The cough we hear before anything else is from Gwyneth Paltrow, a Minneapolis woman returning from Hong Kong. Her husband Matt Damon, evidently immune, is disbelieving that death could so abruptly ravage his life. An analysis exposes a secret appointment of Paltrow's during a layover in Chicago. And yet, she didn't catch the germ through sexual contact. While the director of sex, lies and videotape., Out of Sight and Ocean's Eleven is surely in love with dialogue, Soderbergh's amalgamation of score and montage never take less than top spot in the primacy in his uncompromisingly procedural storytelling. We've seen even minor Soderbergh outings where imagery and score are the overriding narrative machinery, and that occurs here too, and though the ultra-naturalistic jargon and interplay between the international web of characters is essential, Contagion is thickly tiered in pivotal sequences totally without dialogue. Cliff Martinez creates the atmospheric and aural terrain into which Soderbergh interleaves his many fast-sketch characters.

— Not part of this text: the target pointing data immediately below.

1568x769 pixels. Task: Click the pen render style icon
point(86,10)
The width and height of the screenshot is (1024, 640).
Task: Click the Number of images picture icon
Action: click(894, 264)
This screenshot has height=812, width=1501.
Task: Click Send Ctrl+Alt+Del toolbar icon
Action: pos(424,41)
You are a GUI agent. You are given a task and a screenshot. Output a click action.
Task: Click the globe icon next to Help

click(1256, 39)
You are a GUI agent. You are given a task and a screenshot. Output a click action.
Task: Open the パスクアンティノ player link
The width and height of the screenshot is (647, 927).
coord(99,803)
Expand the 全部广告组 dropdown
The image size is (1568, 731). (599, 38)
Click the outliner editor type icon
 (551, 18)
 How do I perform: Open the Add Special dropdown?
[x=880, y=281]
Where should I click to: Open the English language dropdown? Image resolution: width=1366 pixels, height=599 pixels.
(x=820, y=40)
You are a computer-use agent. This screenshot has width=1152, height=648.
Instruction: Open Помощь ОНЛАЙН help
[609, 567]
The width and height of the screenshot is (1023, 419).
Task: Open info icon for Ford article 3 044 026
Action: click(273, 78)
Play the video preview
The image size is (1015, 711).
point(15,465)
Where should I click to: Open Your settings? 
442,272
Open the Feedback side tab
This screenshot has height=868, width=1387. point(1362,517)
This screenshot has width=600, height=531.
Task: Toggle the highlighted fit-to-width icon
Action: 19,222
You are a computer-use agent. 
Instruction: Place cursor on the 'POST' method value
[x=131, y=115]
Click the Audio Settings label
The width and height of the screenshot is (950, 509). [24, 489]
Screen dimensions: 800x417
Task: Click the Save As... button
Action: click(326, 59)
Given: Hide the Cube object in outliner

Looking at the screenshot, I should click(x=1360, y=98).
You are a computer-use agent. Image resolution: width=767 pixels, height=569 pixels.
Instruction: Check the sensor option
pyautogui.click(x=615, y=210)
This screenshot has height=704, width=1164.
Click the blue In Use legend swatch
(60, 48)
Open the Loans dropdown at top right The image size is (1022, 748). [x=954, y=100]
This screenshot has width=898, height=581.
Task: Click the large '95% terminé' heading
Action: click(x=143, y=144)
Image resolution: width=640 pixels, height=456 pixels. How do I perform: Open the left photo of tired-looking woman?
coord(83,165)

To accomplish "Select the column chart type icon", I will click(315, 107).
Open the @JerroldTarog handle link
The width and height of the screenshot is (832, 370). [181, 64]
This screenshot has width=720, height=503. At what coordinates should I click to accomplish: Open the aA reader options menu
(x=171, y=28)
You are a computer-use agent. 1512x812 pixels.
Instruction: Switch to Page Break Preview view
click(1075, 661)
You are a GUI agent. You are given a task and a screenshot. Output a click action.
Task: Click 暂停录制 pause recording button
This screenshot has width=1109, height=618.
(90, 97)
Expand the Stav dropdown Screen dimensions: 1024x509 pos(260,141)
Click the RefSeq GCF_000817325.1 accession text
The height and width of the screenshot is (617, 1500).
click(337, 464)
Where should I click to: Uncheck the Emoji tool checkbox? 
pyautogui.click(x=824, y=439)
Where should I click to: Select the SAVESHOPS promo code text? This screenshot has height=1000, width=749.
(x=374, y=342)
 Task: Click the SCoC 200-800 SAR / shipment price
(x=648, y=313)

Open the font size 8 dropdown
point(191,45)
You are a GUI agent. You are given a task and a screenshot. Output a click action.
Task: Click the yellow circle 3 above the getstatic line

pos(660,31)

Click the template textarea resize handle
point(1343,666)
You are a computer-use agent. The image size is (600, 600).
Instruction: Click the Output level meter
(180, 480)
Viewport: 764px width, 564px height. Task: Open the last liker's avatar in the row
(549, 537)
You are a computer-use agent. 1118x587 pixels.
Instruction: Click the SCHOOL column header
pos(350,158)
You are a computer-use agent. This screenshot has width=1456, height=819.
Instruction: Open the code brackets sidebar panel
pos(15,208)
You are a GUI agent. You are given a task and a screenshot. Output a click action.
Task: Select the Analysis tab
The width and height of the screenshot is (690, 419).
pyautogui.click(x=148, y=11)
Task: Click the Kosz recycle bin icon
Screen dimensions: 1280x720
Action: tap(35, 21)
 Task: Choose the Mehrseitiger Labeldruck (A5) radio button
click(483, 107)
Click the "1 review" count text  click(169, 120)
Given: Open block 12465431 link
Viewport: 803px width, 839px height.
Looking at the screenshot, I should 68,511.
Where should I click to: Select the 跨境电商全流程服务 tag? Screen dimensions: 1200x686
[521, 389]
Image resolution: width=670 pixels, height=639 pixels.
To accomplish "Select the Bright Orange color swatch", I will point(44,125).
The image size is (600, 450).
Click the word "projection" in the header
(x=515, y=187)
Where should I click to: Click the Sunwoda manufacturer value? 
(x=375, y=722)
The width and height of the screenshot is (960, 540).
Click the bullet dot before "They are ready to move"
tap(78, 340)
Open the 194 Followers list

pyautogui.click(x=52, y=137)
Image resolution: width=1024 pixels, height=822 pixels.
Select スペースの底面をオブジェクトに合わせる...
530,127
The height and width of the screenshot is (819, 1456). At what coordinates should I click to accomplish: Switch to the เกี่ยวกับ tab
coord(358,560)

At the tail end of the movie, Soderbergh adjoins a succinct montage unraveling where the virus may have originated, how a handful of degrees of separation there were connecting its source and a woman from Minneapolis on a trip to Hong Kong. It takes no more than a day for the bug to reach a new continent. The film tracks the procedures of techno-thrillers and hyperlink cinema, with subtitles keeping count: Day 1, Day 3, Minneapolis, Geneva, ad infinitum. It tethers to and fro between such linchpins as Laurence Fishburne in the CDC in Atlanta; Kate Winslet in the Epidemic Intelligence Service, who attempts to chase the contamination with ad hoc stopovers; Marion Cotillard, an investigator from the World Health Organization in Geneva. They have teamed up before, are accomplished and function immediately. And in a lab, there is Jennifer Ehle, struggling to hone a vaccine and in the face of the time being lost before she can try it on humans.

Contagion is an uncommonly immersive portrait of existential threat and crowd psychology, about everyday people doing their jobs under horrendous conditions. It's ultimately a race against time between 2 toxic spreads, one of a deadly virus, one of rampant misinformation in the digital age, an eerie highlighting of how the things that make the modern world smaller make it that much more exposed. It's also one of the most tremendously well-shot films of recent release. Soderbergh continually lingers and focuses on the objects touched by the infected that link the global cast of characters and reinforce the multi-narrative style in which he has proved his proficiency before.